==== Material for this task ====

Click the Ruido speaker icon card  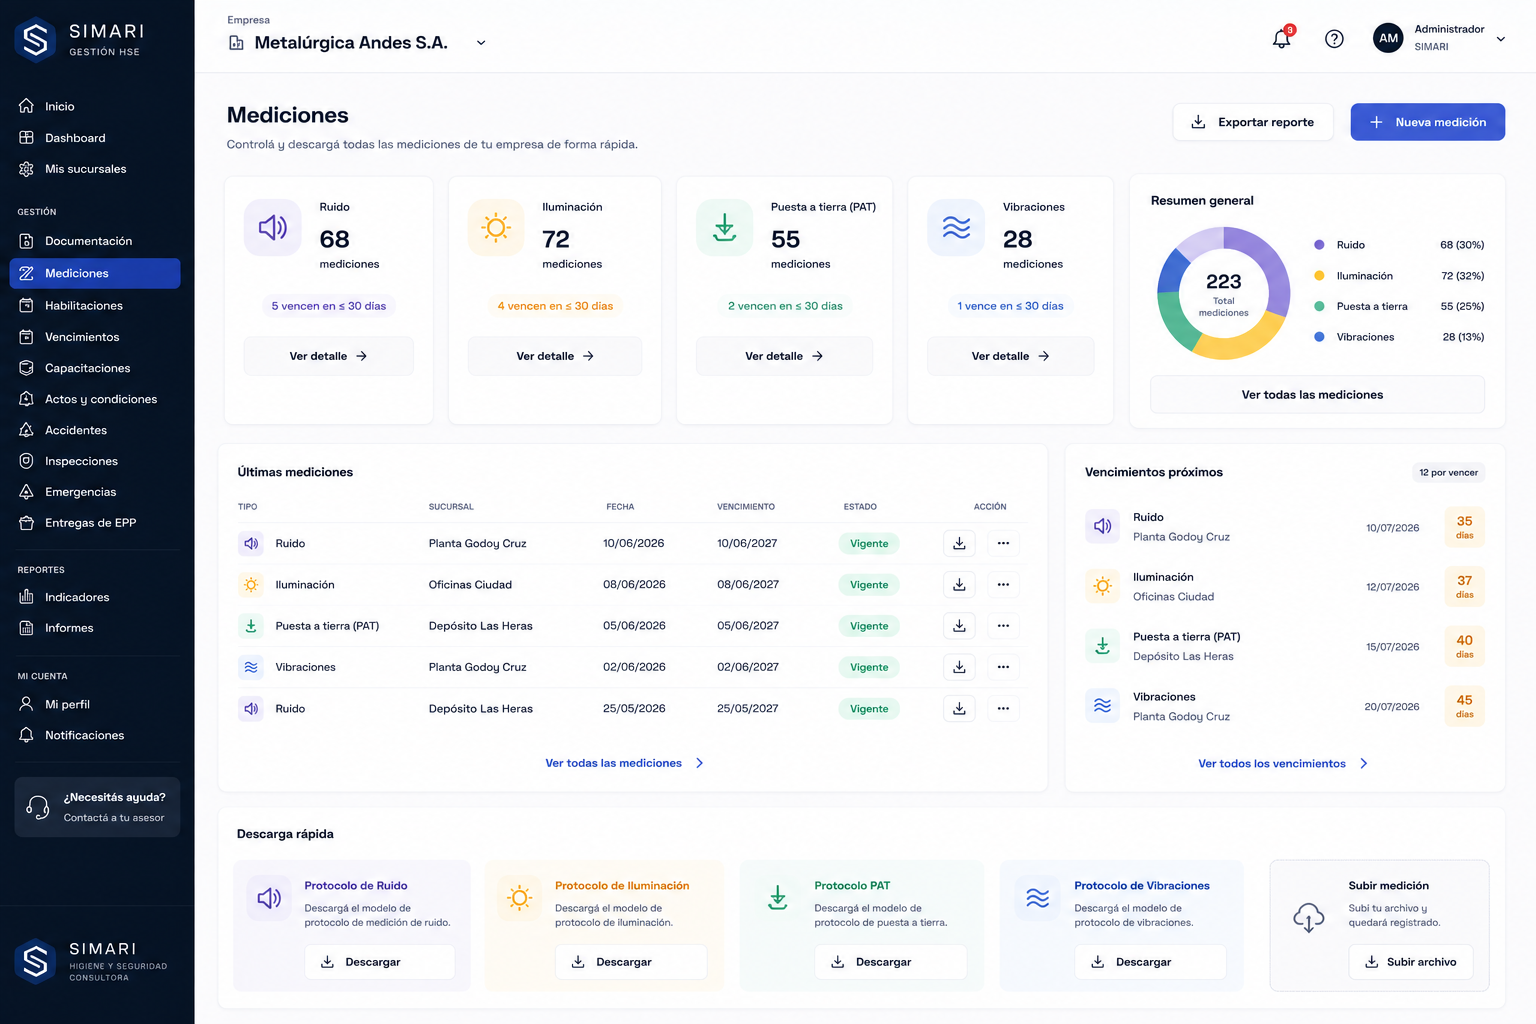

====
==== Material for this task ====

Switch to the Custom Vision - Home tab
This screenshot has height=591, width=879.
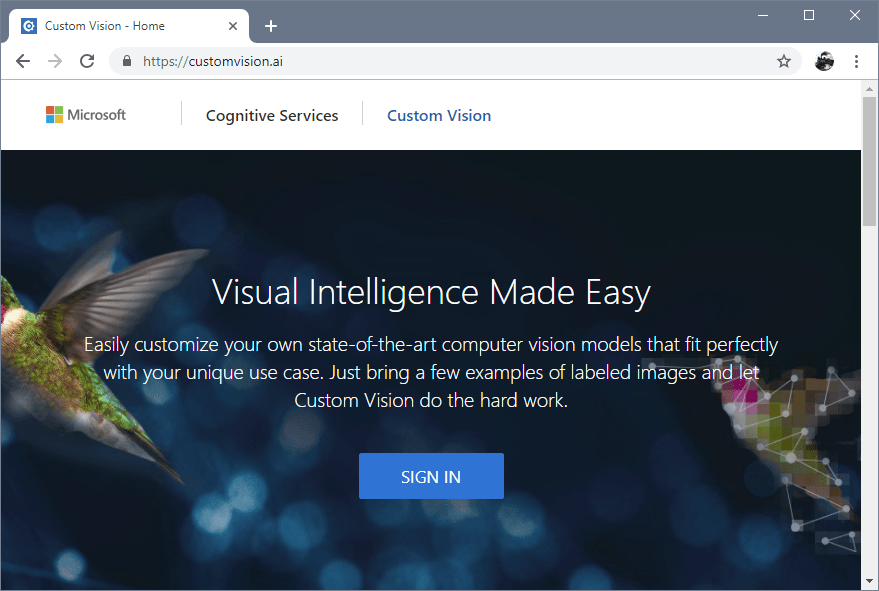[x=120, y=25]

====
==== Material for this task ====

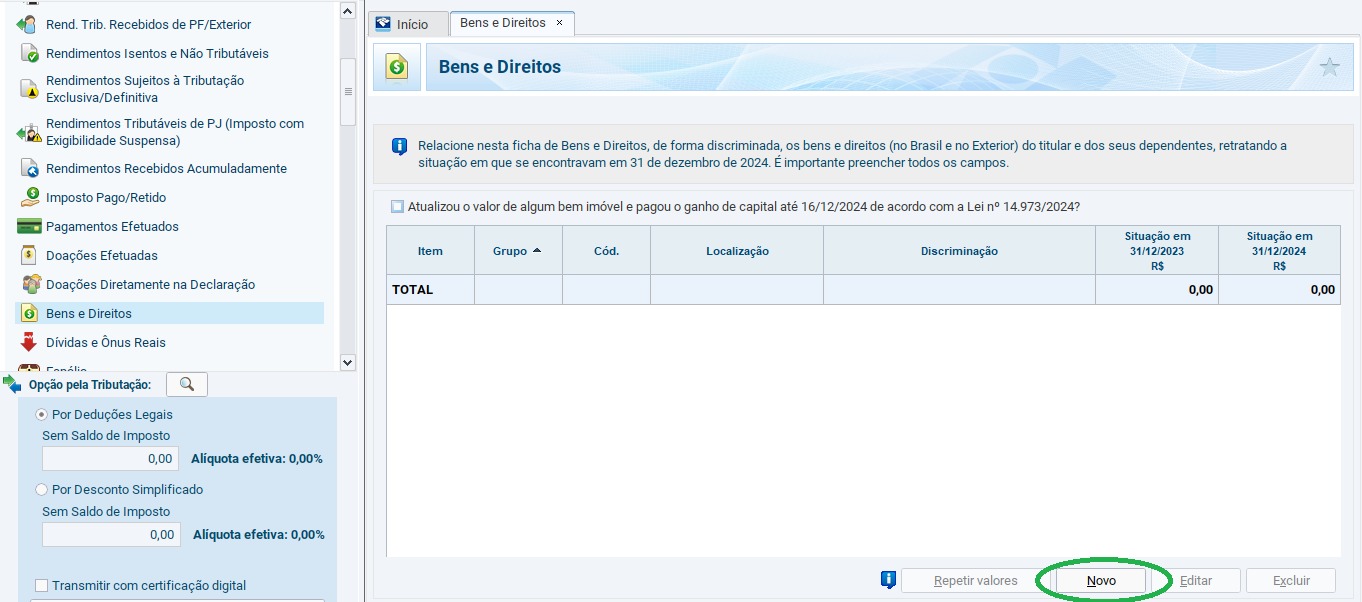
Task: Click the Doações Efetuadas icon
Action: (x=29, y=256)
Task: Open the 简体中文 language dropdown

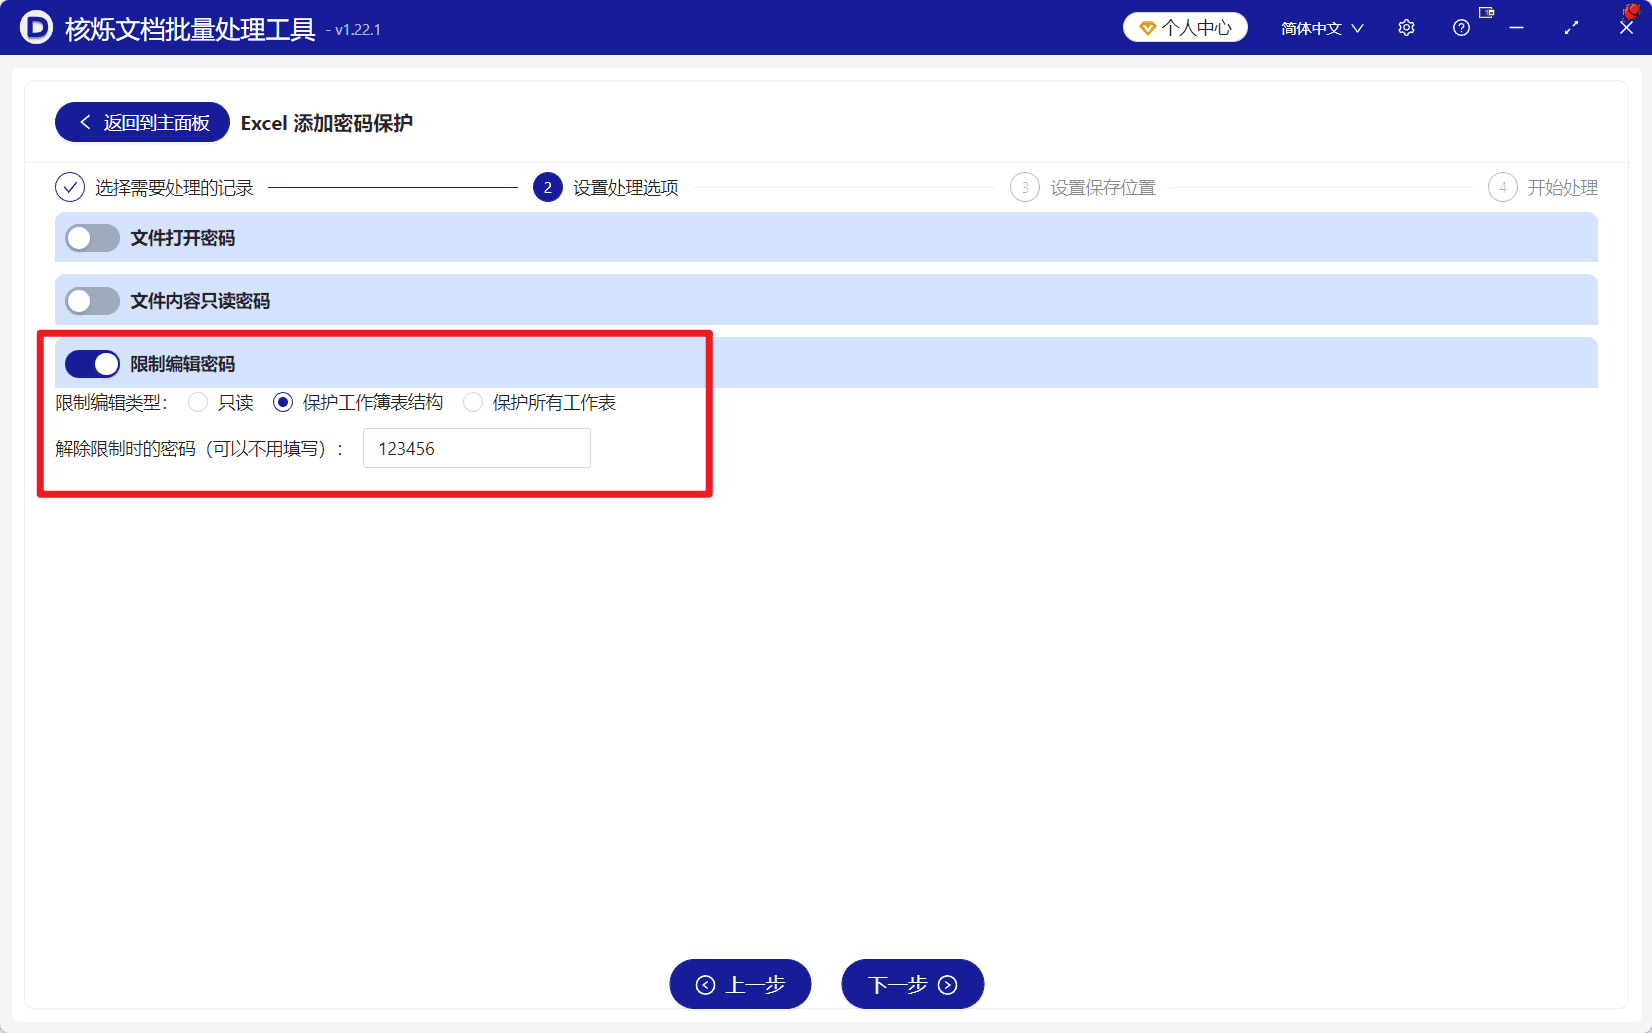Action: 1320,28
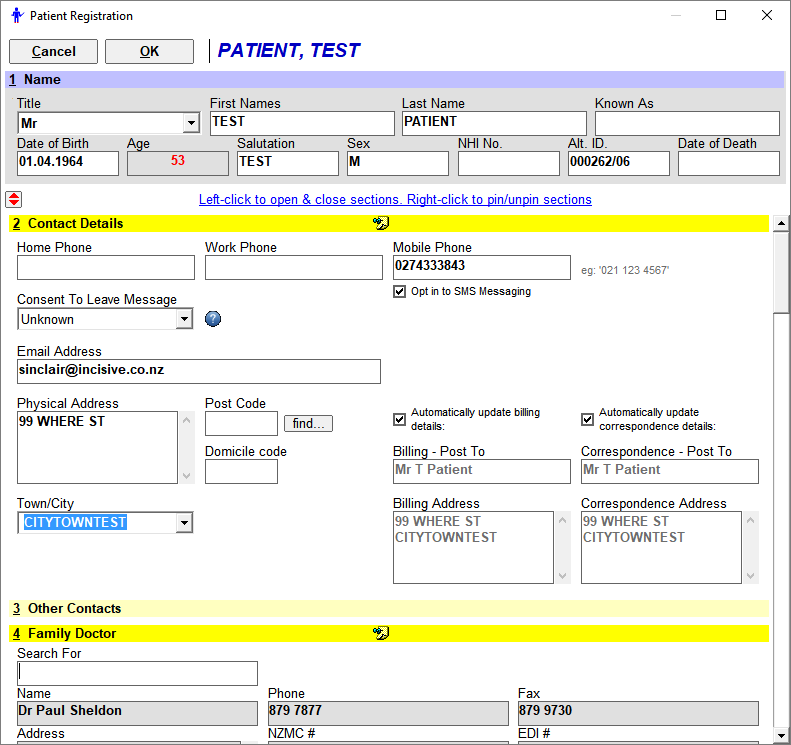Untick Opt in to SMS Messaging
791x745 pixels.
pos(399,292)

====

Task directions — Copy out word for word every line of the listing from the one containing "Switch to the Custom Vision - Home tab" through the one containing "[x=120, y=25]", both of those lines included. Leave the pictures out.

Task solution —
Switch to the Custom Vision - Home tab
This screenshot has height=591, width=879.
[x=120, y=25]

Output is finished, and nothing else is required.